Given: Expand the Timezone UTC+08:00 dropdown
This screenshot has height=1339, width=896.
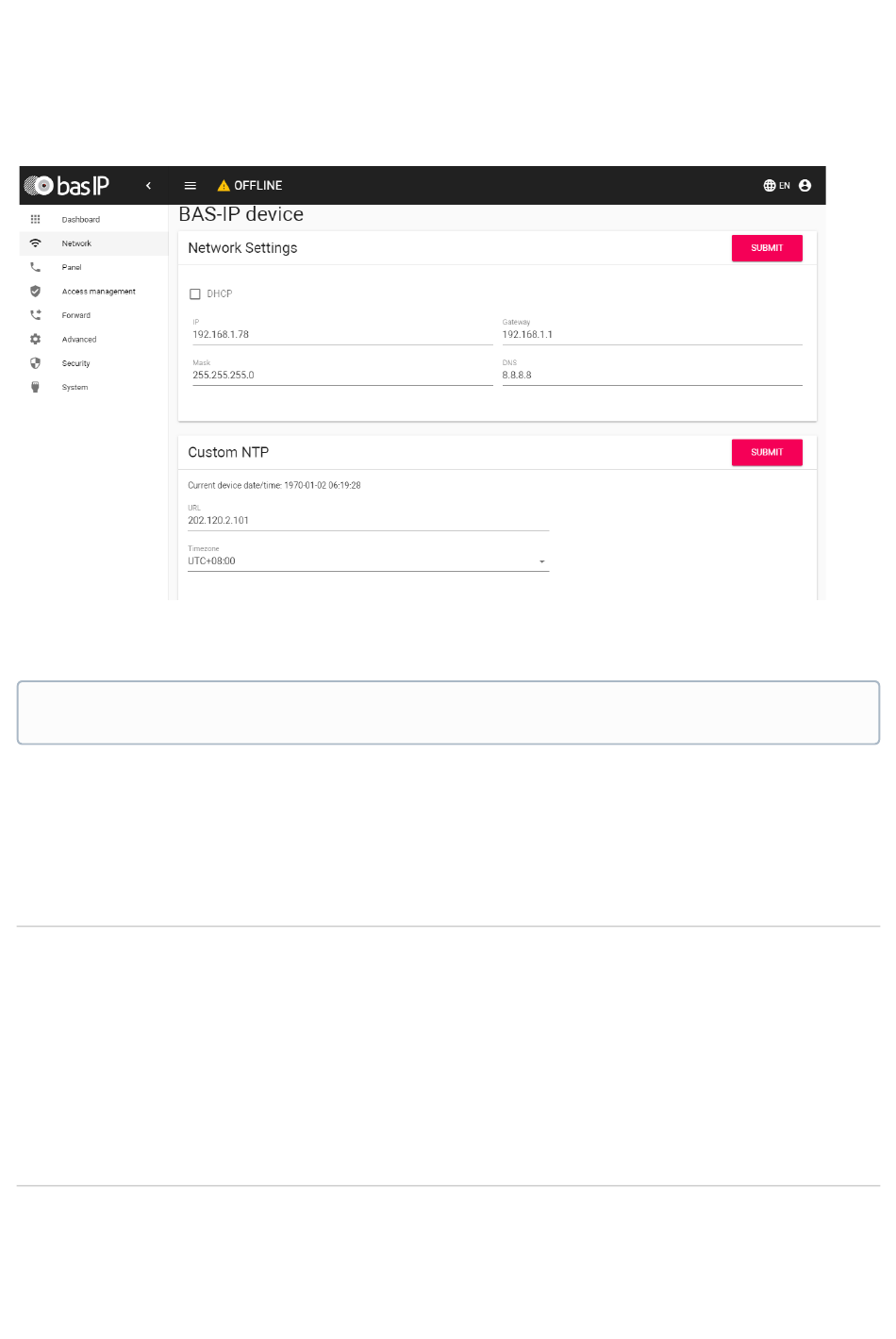Looking at the screenshot, I should (x=368, y=561).
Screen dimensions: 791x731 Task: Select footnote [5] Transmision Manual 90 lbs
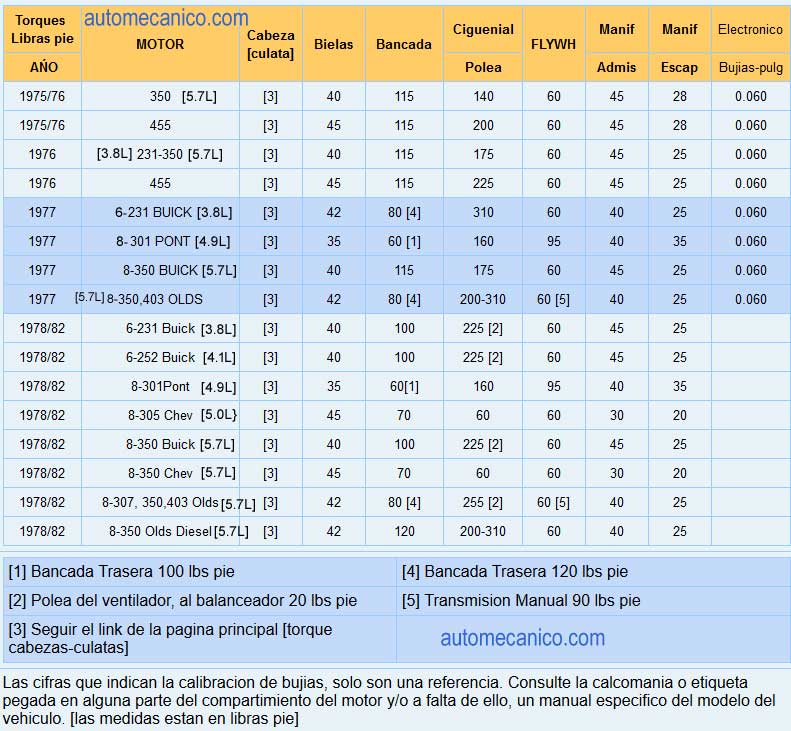point(521,600)
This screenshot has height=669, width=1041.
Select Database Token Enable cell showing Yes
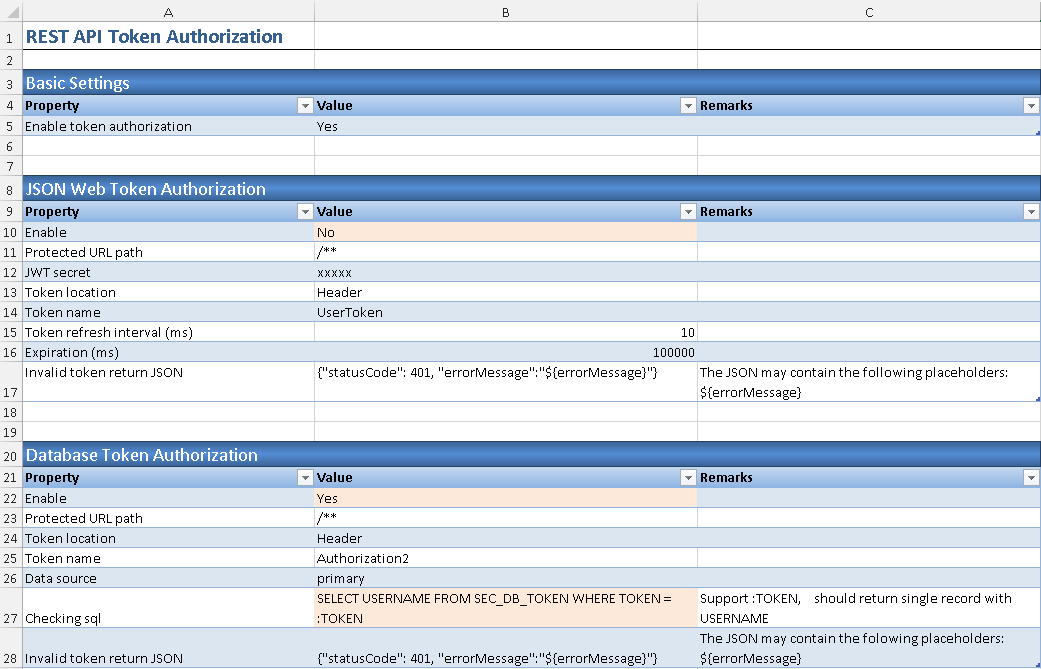pos(505,498)

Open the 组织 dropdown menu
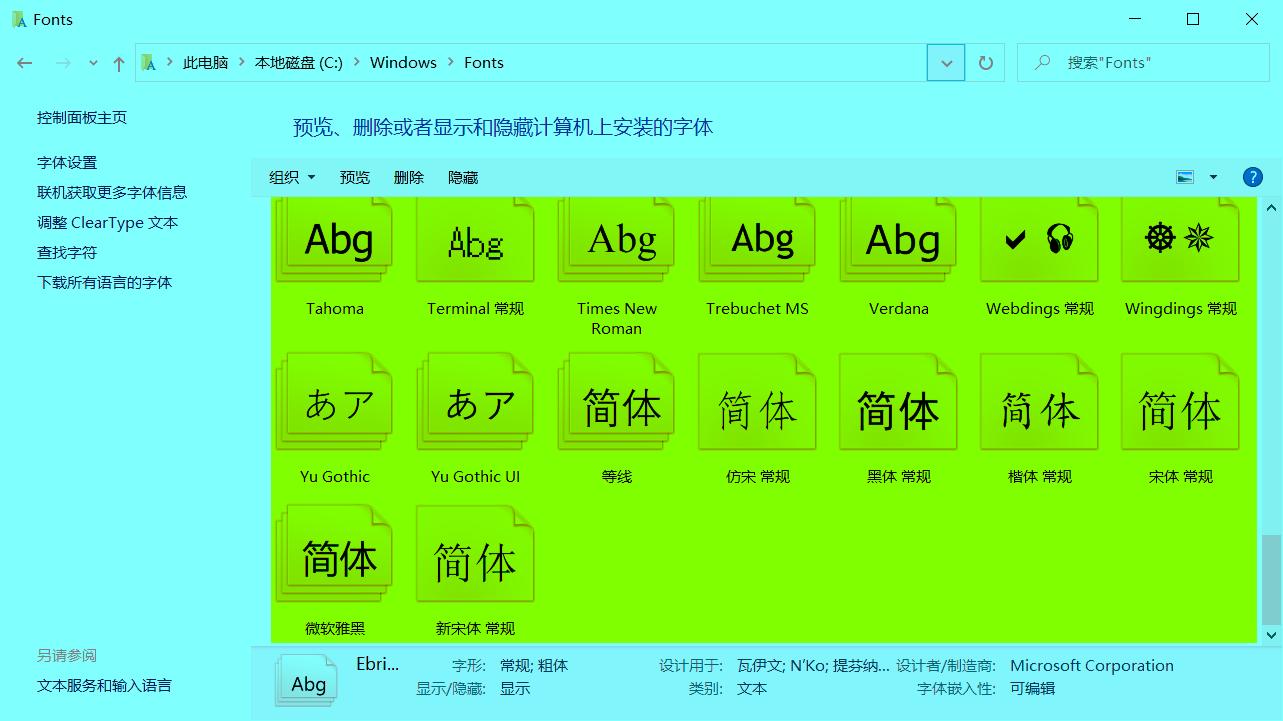tap(290, 177)
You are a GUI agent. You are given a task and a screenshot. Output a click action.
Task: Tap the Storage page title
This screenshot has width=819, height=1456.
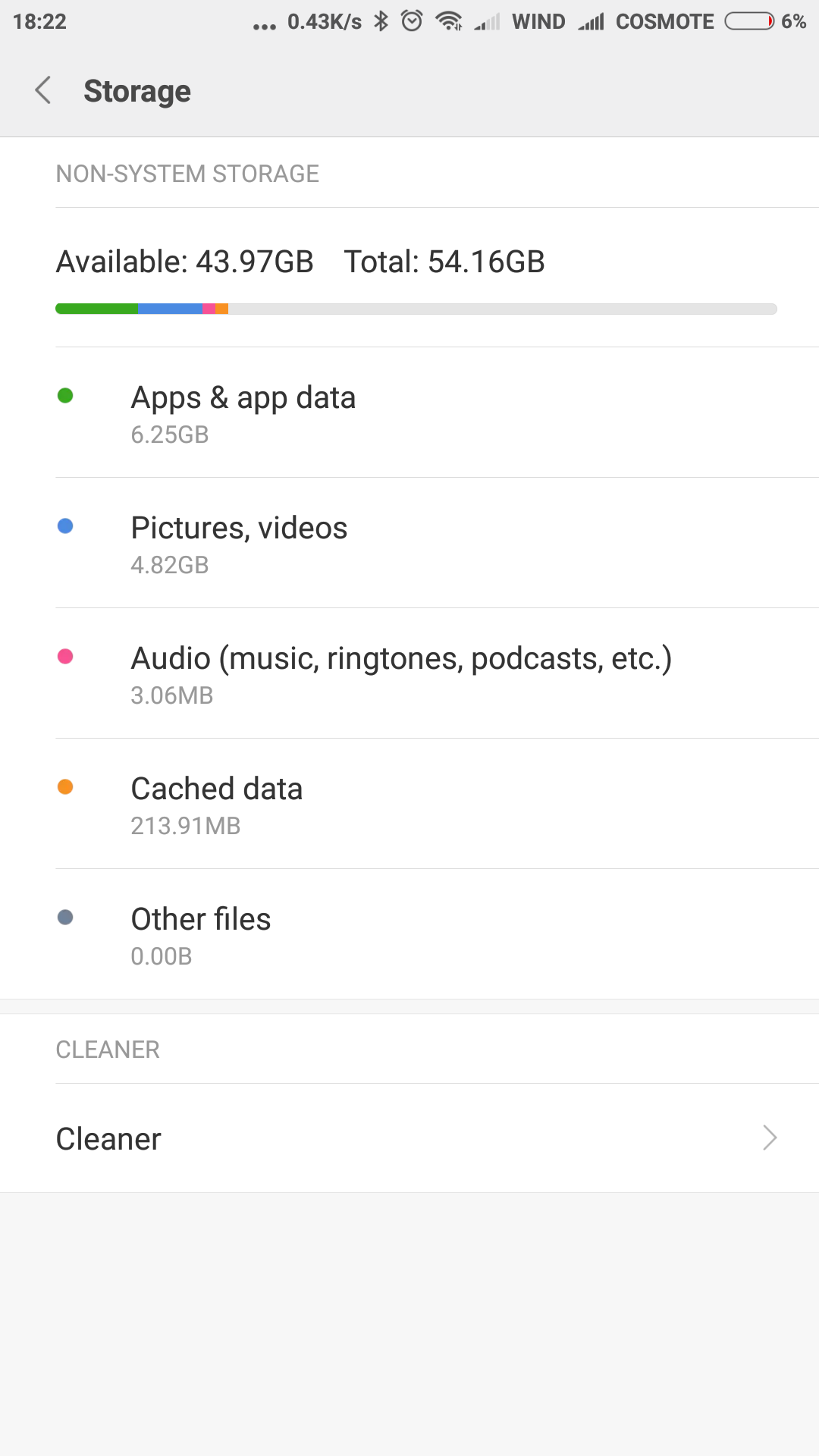[x=137, y=91]

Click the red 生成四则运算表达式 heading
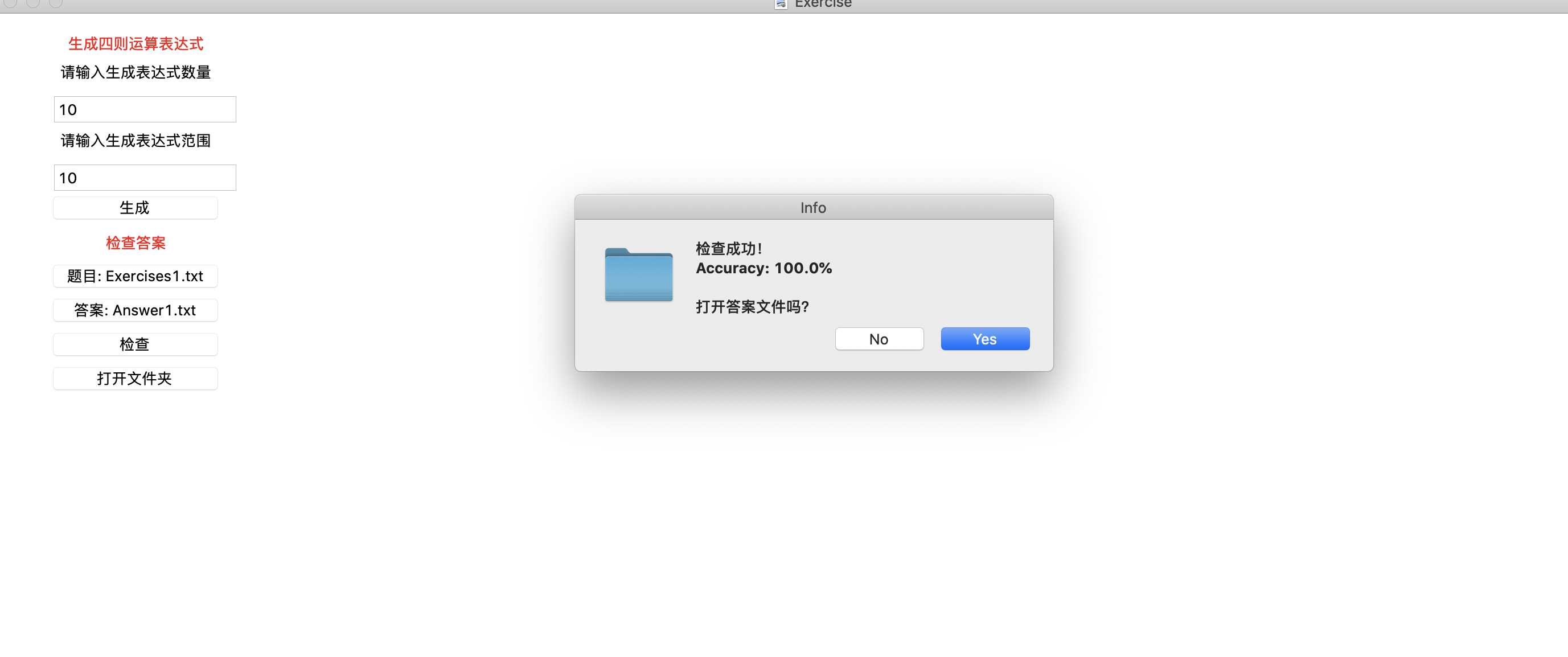tap(136, 44)
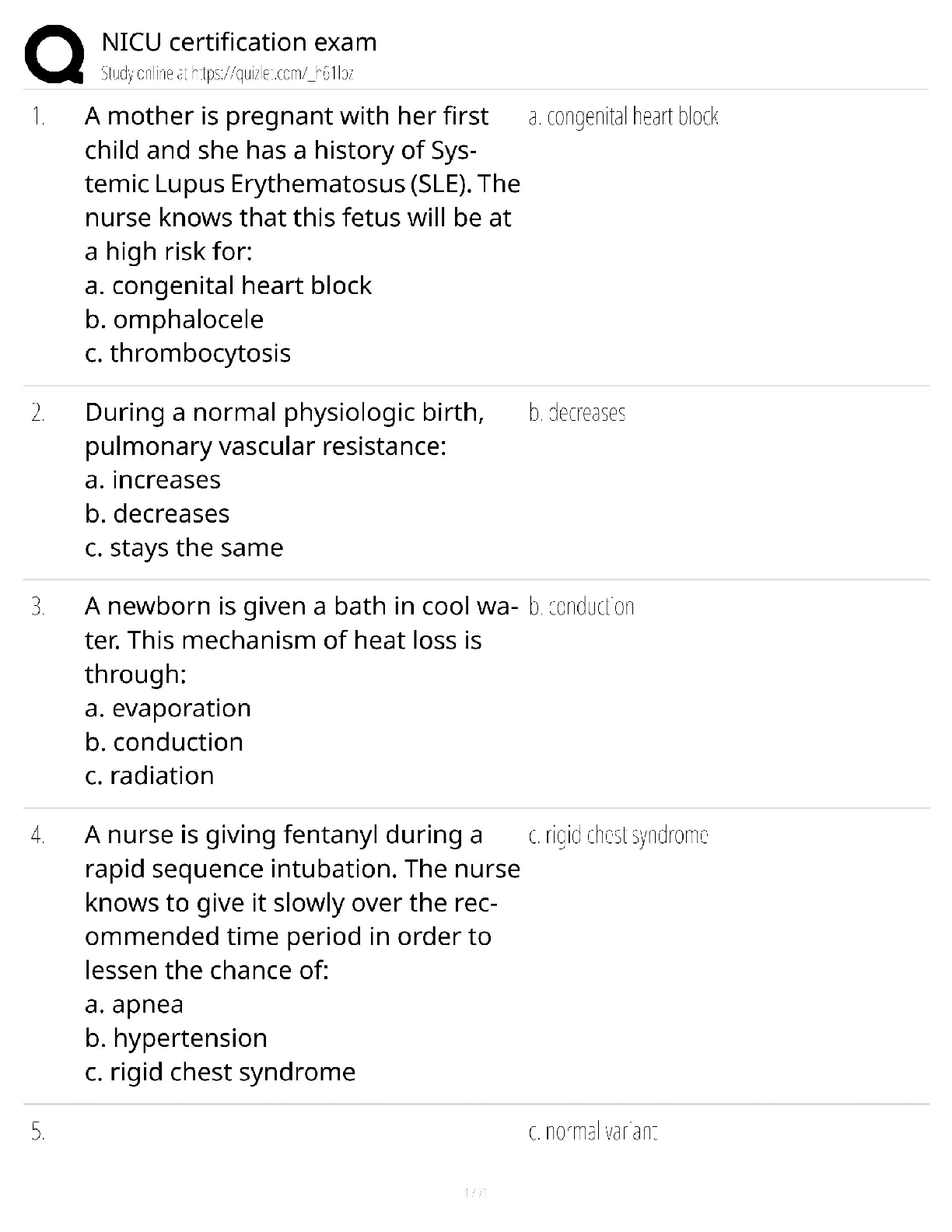Screen dimensions: 952x1232
Task: Choose option 'a. apnea' in question 4
Action: [135, 1005]
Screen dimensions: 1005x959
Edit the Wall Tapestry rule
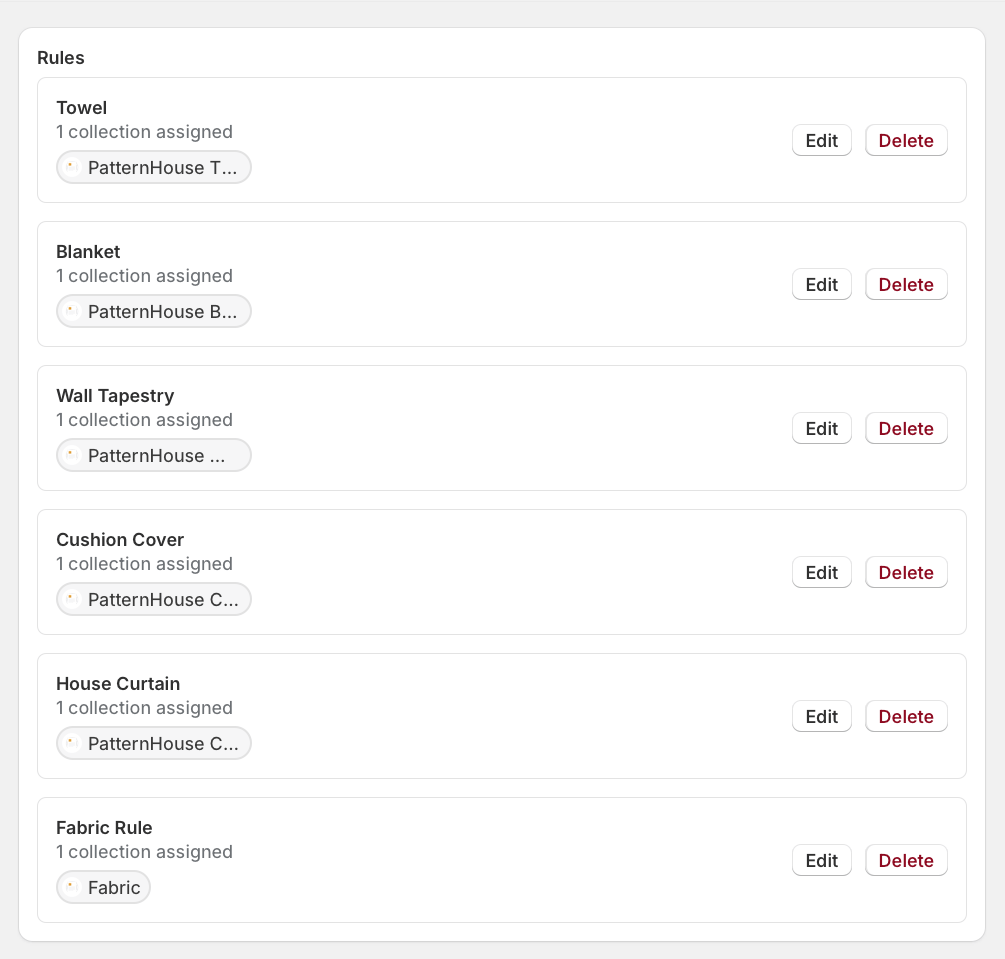pyautogui.click(x=822, y=428)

--------

> Work instructions: Begin at the line containing "Open the 组织 dropdown menu" and write out every line to the end of the data exactly. Skip the pictures.

> Result of the exercise:
Open the 组织 dropdown menu
tap(290, 177)
You are a GUI agent. You are given a task and a screenshot. Output a click action.
Task: Tap the Storage page title
This screenshot has width=819, height=1456.
[x=137, y=91]

Click the red 生成四则运算表达式 heading
tap(136, 44)
Screen dimensions: 952x1232
Task: Choose option 'a. apnea' in question 4
Action: [135, 1005]
Screen dimensions: 1005x959
Edit the Wall Tapestry rule
pyautogui.click(x=822, y=428)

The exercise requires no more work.